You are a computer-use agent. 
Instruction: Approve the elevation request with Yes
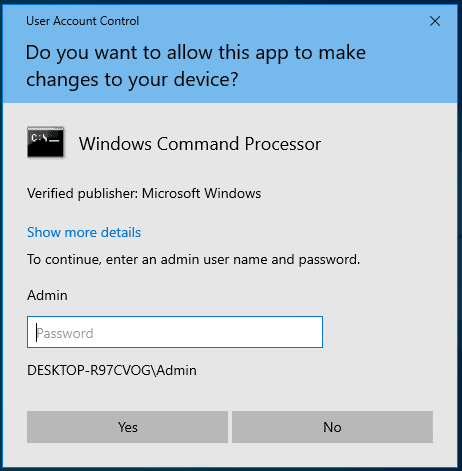click(127, 427)
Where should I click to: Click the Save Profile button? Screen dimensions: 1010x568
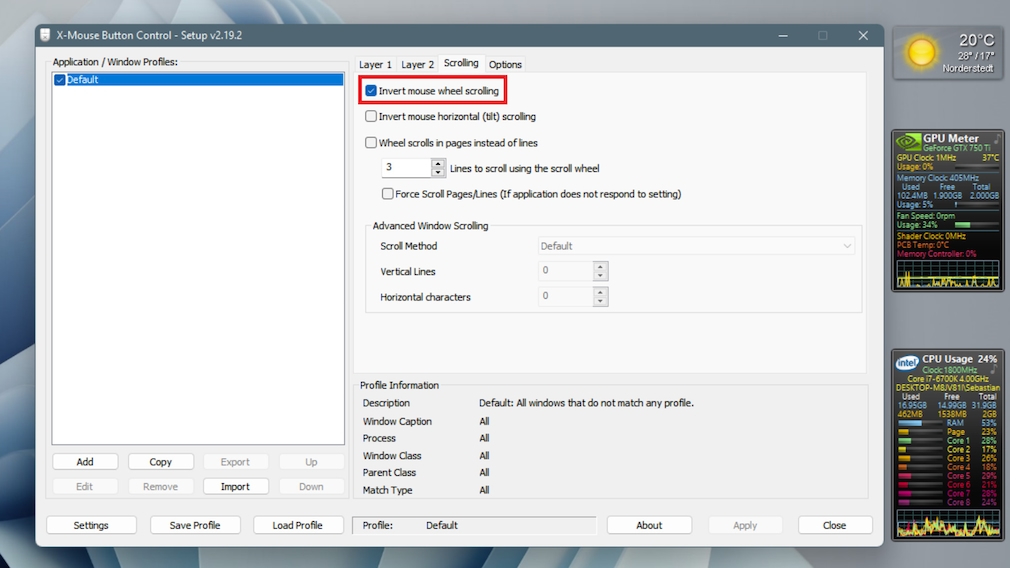[x=194, y=525]
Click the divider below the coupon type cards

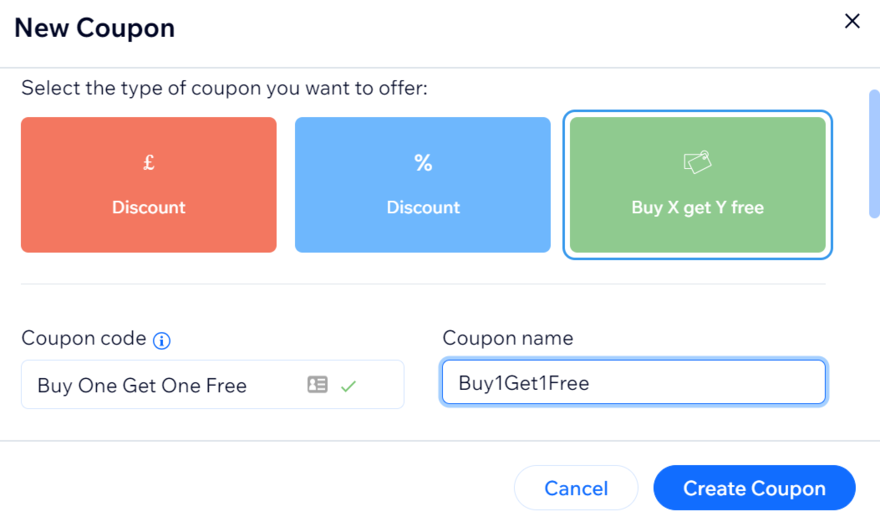(x=423, y=284)
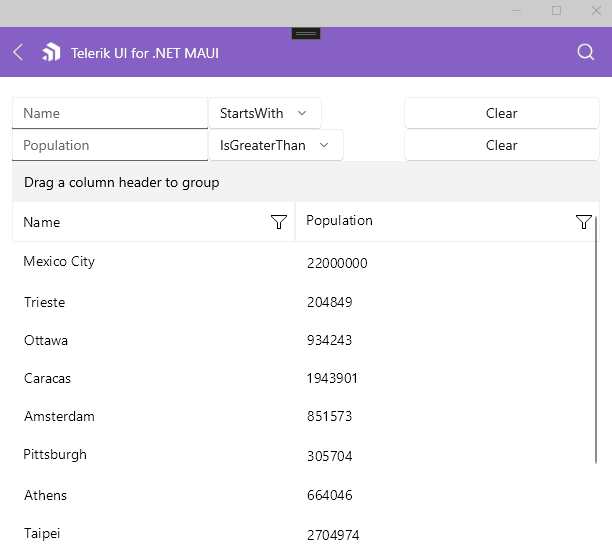Click the grid's vertical scrollbar
612x560 pixels.
(x=596, y=340)
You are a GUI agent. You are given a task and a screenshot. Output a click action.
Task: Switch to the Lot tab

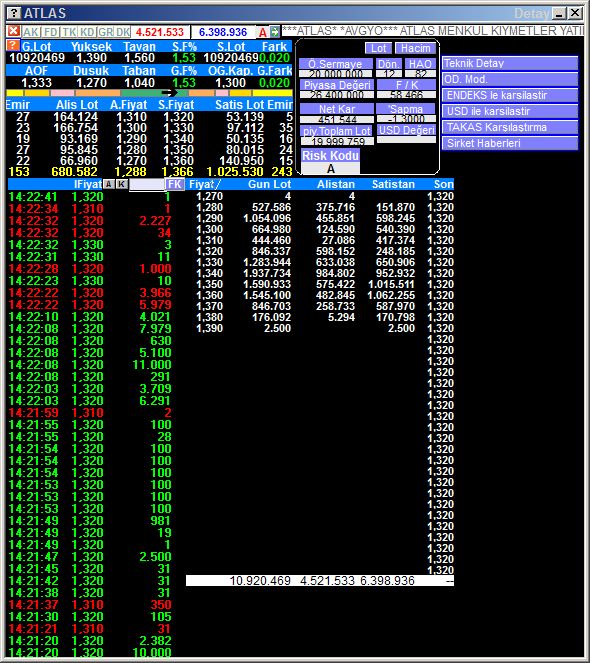pos(379,48)

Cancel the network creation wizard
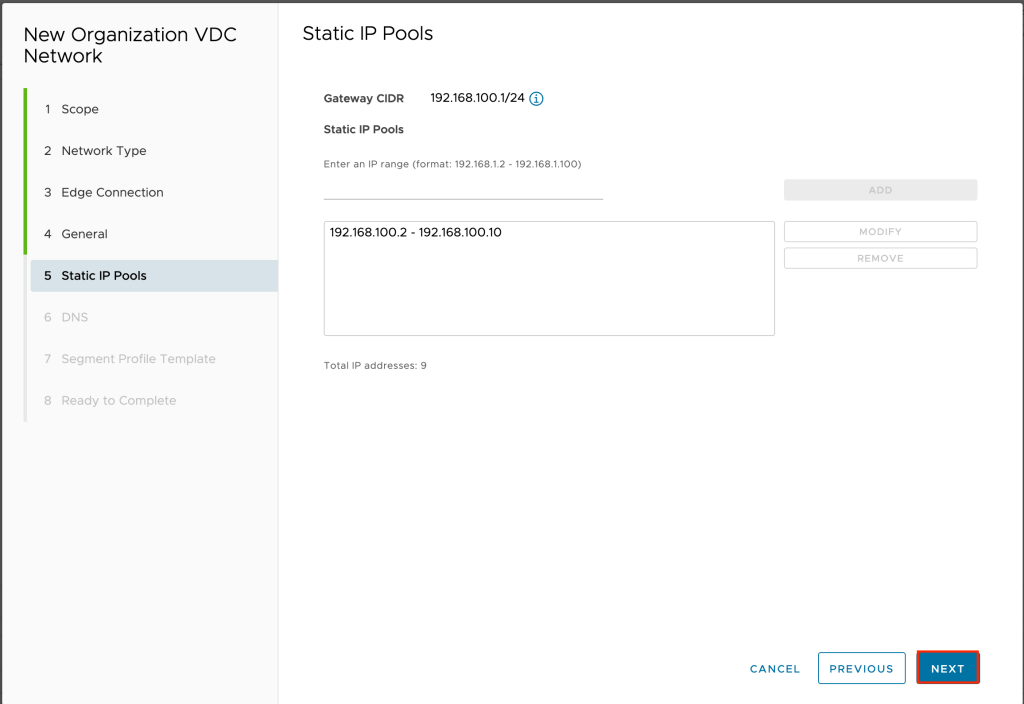point(775,669)
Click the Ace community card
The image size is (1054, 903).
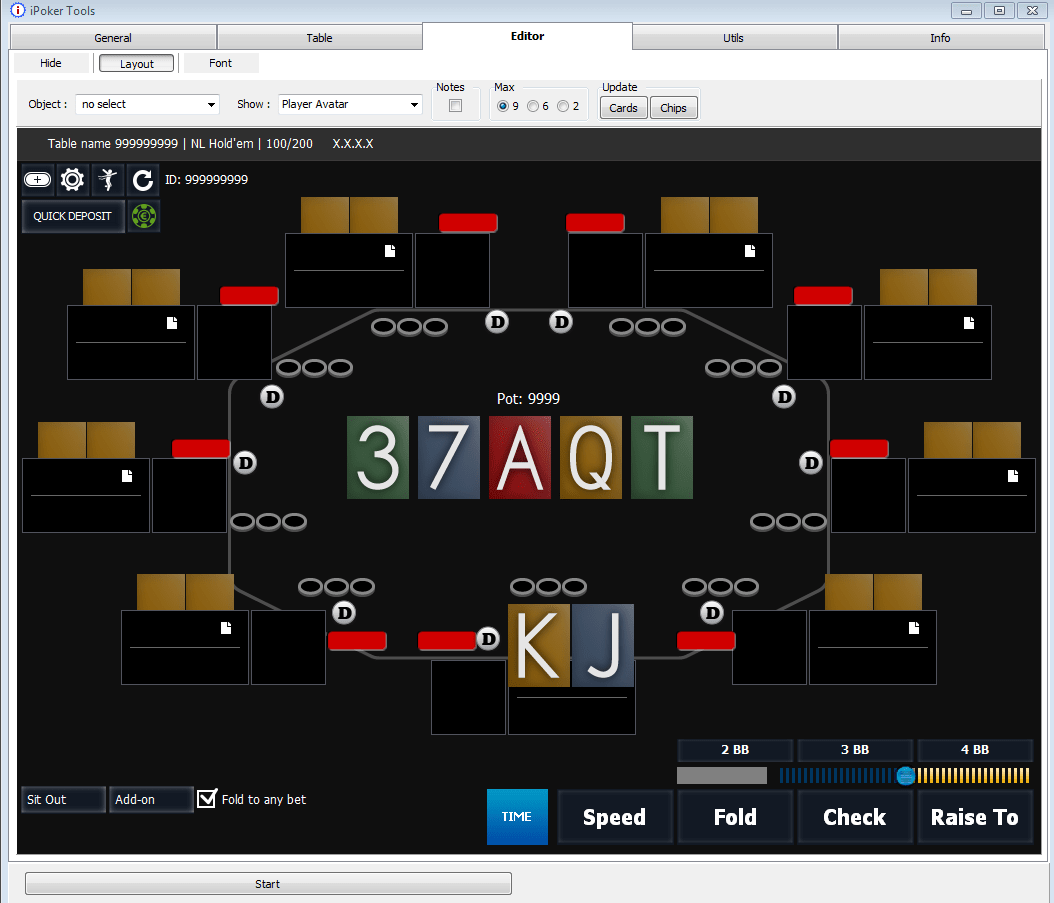pos(520,458)
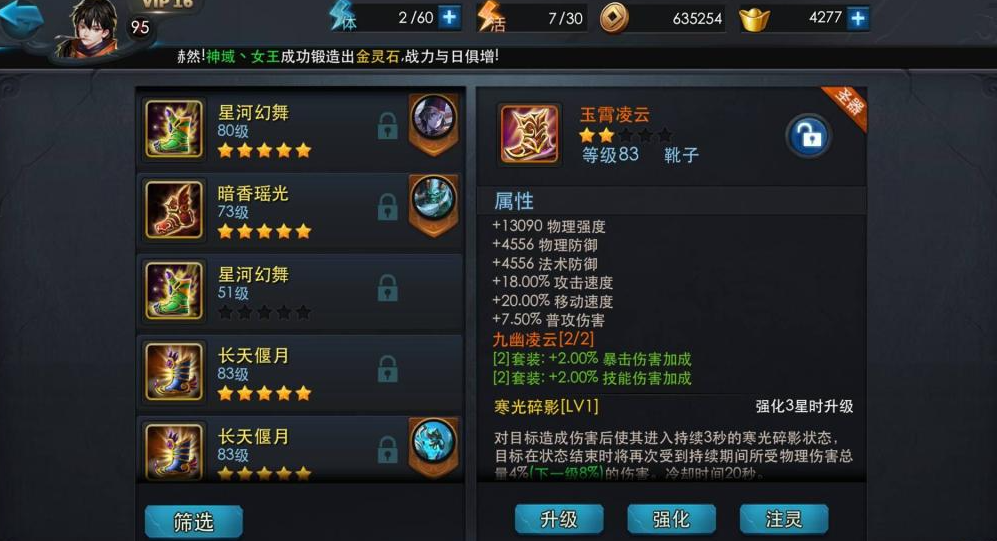Image resolution: width=997 pixels, height=541 pixels.
Task: Toggle the blue unlock button for 玉霄凌云
Action: point(808,136)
------------------------------------------------------------------------
What the exercise asks:
Would you give the entries above again verbatim, omitting the images they contain?

Solution to this problem:
You are a computer-use agent. 
Instruction: Approve the elevation request with Yes
click(127, 427)
Where should I click to: Click the Save Profile button? Screen dimensions: 1010x568
[x=194, y=525]
Click the divider below the coupon type cards

(x=423, y=284)
Click the grid's vertical scrollbar
612x560 pixels.
(x=596, y=340)
You are a GUI agent. You are given a task and a screenshot. Output a click action.
Task: Switch to the Lot tab

pos(379,48)

Cancel the network creation wizard
point(775,669)
Click the Ace community card
The image size is (1054, 903).
pos(520,458)
Image resolution: width=997 pixels, height=541 pixels.
Task: Toggle the blue unlock button for 玉霄凌云
Action: point(808,136)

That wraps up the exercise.